There was a lot of traffic for them to shrug off, too. It was warm, late-summer weather, the leaves were starting to turn, and tourists were out and about in this hamlet that sees plenty of visitors.
Being the award-winning outdoor beat writer that he is, Mike stopped and took pictures.
(Enterprise photo — Mike Lynch)
Two days later, on his way back, there were the deer again, just as much a presence in town as they had been before. So he took more photos.
All told, he saw dozens, in groups as large as seven.
The deer have "become part of the atmosphere" in downtown Old Forge over the last 30 years or so, according to Robert Moore, supervisor of the town of Webb, which includes Old Forge.
"They are less than unusual," he said, adding conspicuously, "I don't know if I would use the term normal."
That's because he thinks a "normal" deer is one that forages for food in the woods, not one that has gotten used to handouts and lost its fear of humans and their big, fast, sometimes deadly vehicles.
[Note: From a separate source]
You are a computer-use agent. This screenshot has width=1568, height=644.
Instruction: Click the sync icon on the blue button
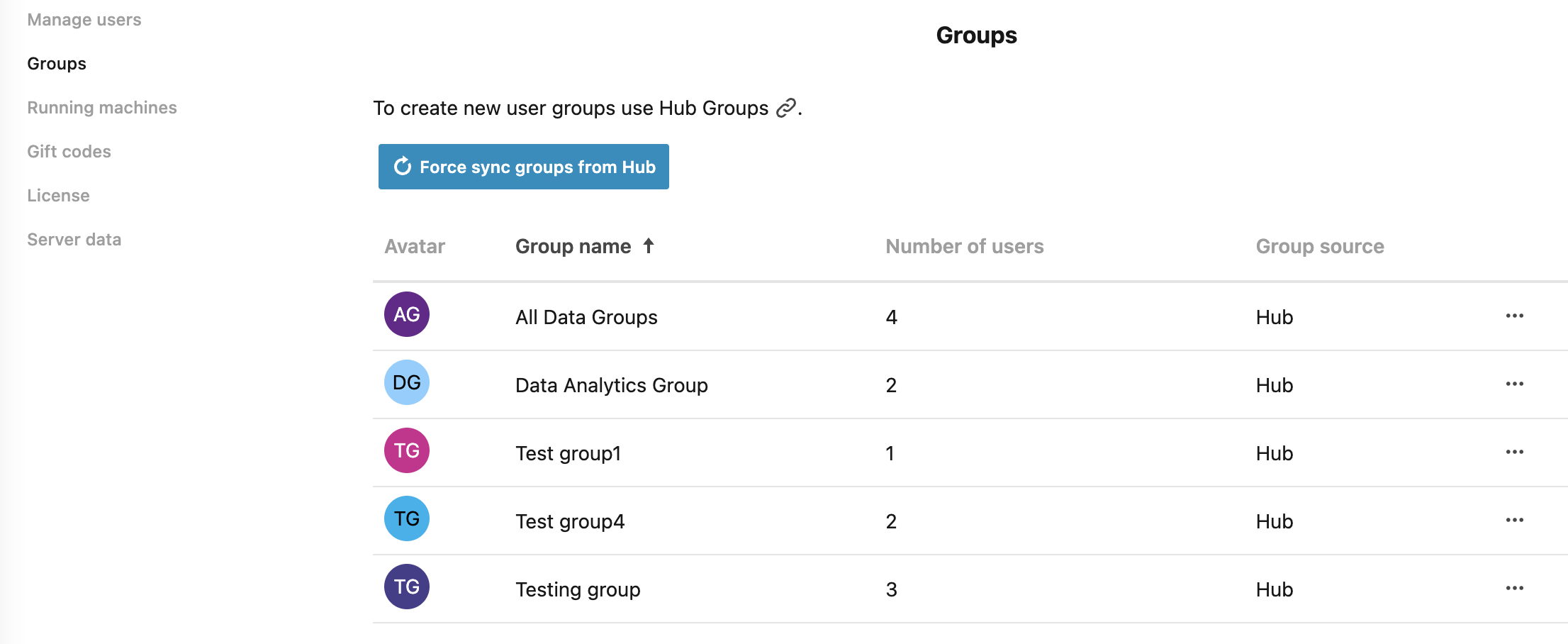[403, 167]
"Because they have become so tame, they do cross highways more often than normal deer," Moore said, acknowledging that car-deer collisions are also less than unusual.
He also recalled an "unsavory" interaction between a deer and a human on foot: A deer kicked his niece with its front hooves about 15 years ago when she was a grade-schooler.
On the other hand, the deer "have become an attraction" in a community whose economy requires attractions.
"I think you probably get a mixed reaction" from local residents about the downtown deer, Moore said. "It's a ticklish issue."
His personal opinion is that the deer would be better off in the woods.
"They fend very well for themselves in the wild," he said. "Their natural behavior has been altered because of the convenience of handouts."
Those handouts weren't all amazed tourists feeding them Twinkies; the town of Webb was responsible for a lot of them. Moore said the town even fed cracked corn to deer at the McCauley Mountain Ski Area from the 1970s until about 10 years ago.
These days, feeding the deer is expressly illegal.
"Is it really in the best interest of the wild things?" he asked rhetorically. "I don't think so."